GUSTAVO (Com calma terrível.) - Sou filho do seu escravo, sim, e nem por isso me julgo mais desprezível do que quando supunha ser seu filho, percebe? A febre escalda-me.., o delírio faz-me ver a nu a verdade das coisas... Ouça-me... (Segurando-o.) Desde o momento em que soube que me corria nas veias o sangue de um escravo, senti que este sangue vinha, não deturpar ou desonrar, mas sim tonificar o meu organismo, corrompido pela educação que o senhor me deu! Agora, ao menos, tenho no coração um sentimento, coisa que só de nome conhecia... Dinheiro! estolidez! vícios! crueldade! insolência! bestialidade! eis tudo quanto eu sabia do mundo. E foi o senhor que me ensinou! Percebe?
SALAZAR - Já disse que não discuto com um negro!...
GUSTAVO - Negro, sim! Sou da raça escravizada! Sinto as faces abrazadas pelo sangue ardente dos filhos do deserto, que os seus predecessores algemam à traição, para virem com eles poluir o seio virgem das florestas americanas! Negro, sim! Sou negro! Estou aqui em sua frente como uma solene represália de milhares de desgraçados cujas lágrimas o têm locupletado. Ah! os senhores pisam a tacões a raça maldita, cospem-lhe na face?! Ela vinga-se como pode, introduzindo a desonra no seio de suas famílias! (Cai extenuado e em prantos.) Ó minha mãe!
SALAZAR - Não me fale em sua mãe, senhor! se não estivesse louca, eu...

CENA XI
OS MESMOS, SERAFIM, que entra esbaforido, depois JOSEFA
SERAFIM - Patrão.., patrão... O Lourenço enforcou-se!
GUSTAVO (Com um grito.) - Enforcou-se! (Sai como um louco, mal podendo suster. Salazar tem um sorriso de satisfação.)
SERAFIM - Os negros, ao verem-no morto, revoltam-se, e, armados de foices, perseguem o feitor pelo cafezal a dentro! Acuda-o!
SALAZAR - Miseráveis! (Agarra uma espingarda que está a um canto e sai arrebatadamente)
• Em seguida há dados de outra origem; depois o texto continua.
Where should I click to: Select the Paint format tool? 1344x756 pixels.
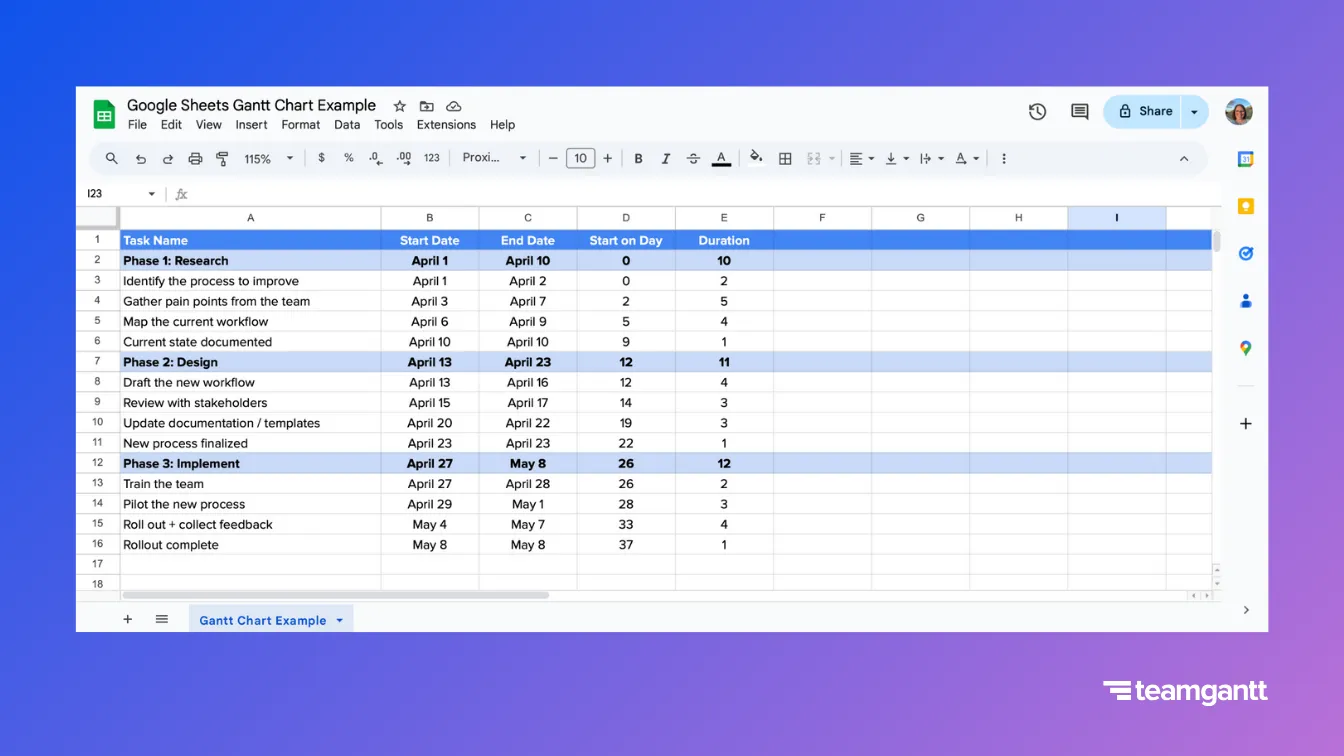(x=222, y=158)
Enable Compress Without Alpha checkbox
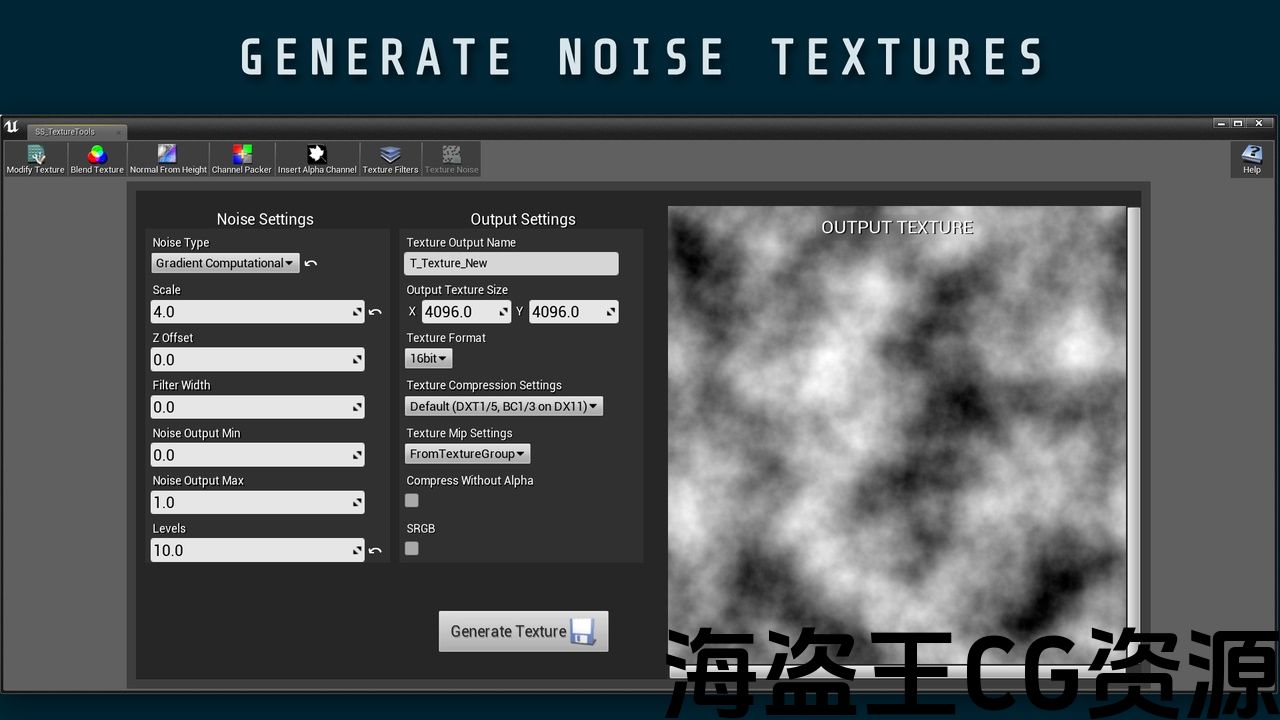The width and height of the screenshot is (1280, 720). coord(412,501)
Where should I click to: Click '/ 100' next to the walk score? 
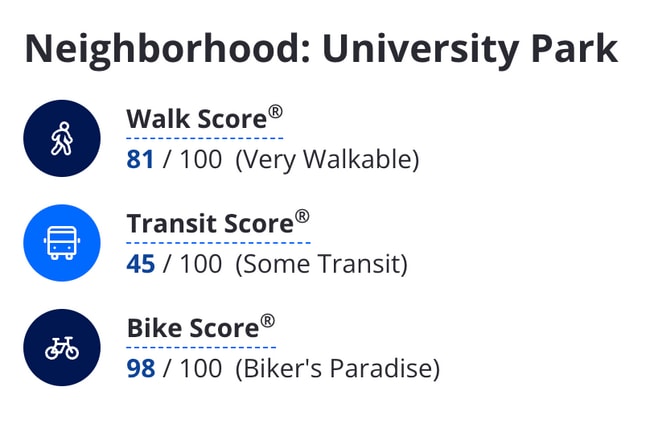click(x=192, y=159)
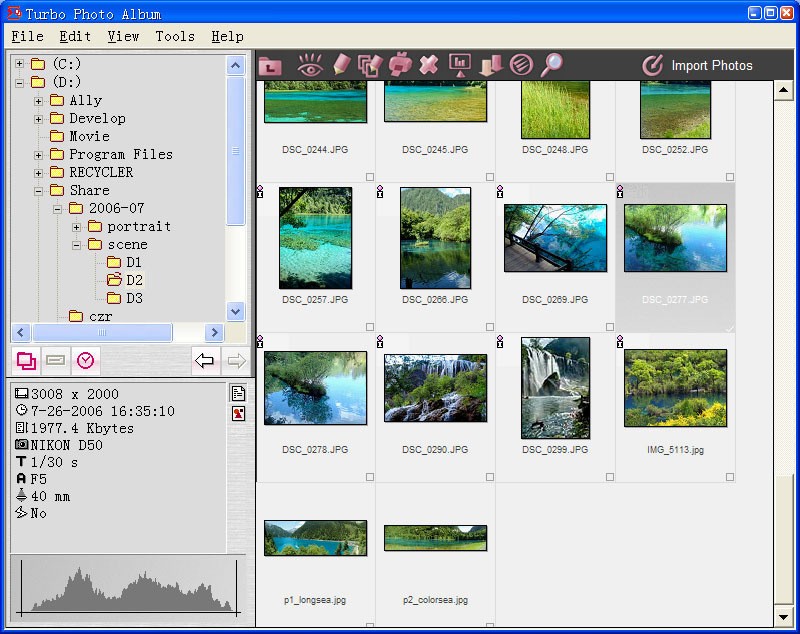The width and height of the screenshot is (800, 634).
Task: Click the folder tree horizontal scrollbar thumb
Action: 102,332
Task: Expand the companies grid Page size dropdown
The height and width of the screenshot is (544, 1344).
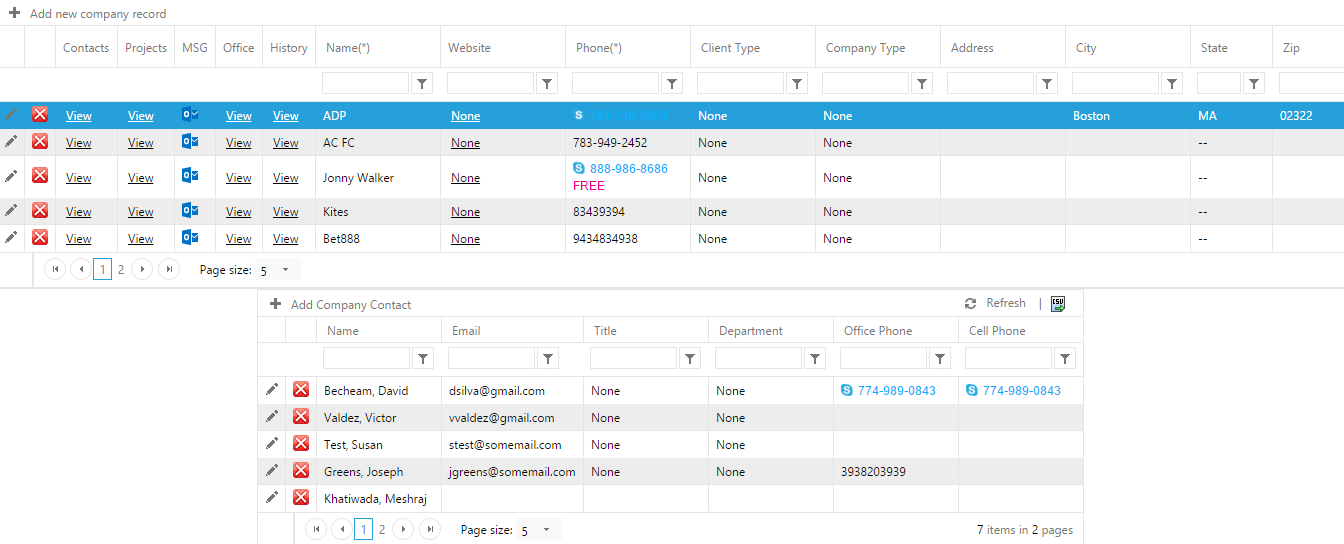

SERAFIM (Só.) - Escapei de boas! Qual! Decididamente não me serve o ofício! É muito perigoso e eu tenho amor à pele! Vou fazer-me de novo abolicionista, e voltar ao Clube Pai Tomás, para ver se melhoro de condição...
JOSEFA (Entrando com muito medo.) - Senhor Serafim! Senhor Serafim! (Ouve-se fora vozeria confusa.) Misericórdia! (Foge, benzendo-se.)
SERAFIM - Eu aqui não estou seguro! Vou esconder-me no quarto da velha. (Sai. Continua a vozeria.)

CENA XII
SALAZAR, depois CAROLINA, depois escravos, o DOUTOR
O ruído cresce e aproxima-se. Ouve-se a detonação de uma espingarda. Salazar entra perseguido e coloca-se contra a porta, que de fora tentam arrombar.
SALAZAR - Venham! Morrerei no meu posto e venderei caro a vida!
CAROLINA (Entrando.) - Não se exponha! Fuja por ali, meu pai!
SALAZAR (Louco de furor.) - Seu pai? Eu! Procure-o no meio desses que vêm me assassinar. Talvez o encontre!
(Arrombam a porta. Entra uma multidão de escravos armados de foices e machados. Avançam para Salazar. Carolina, interpondo-se, ajoelha.)
CAROLINA (Com lágrimas na voz.) - É meu pai! Piedade! (Os negros ficam interditos, olham uns para os outros, abatem as armas e retiram-se resmungando, Salazar abraça Carolina e chora.)
SALAZAR - São as minhas primeiras lágrimas, Carolina! (Longa pausa, durante a qual Salazar soluça apoiado ao colo da filha.) Mas... Gustavo?
DOUTOR (Entrando.) - Fui encontrá-lo morto, junto ao cadáver de seu pai.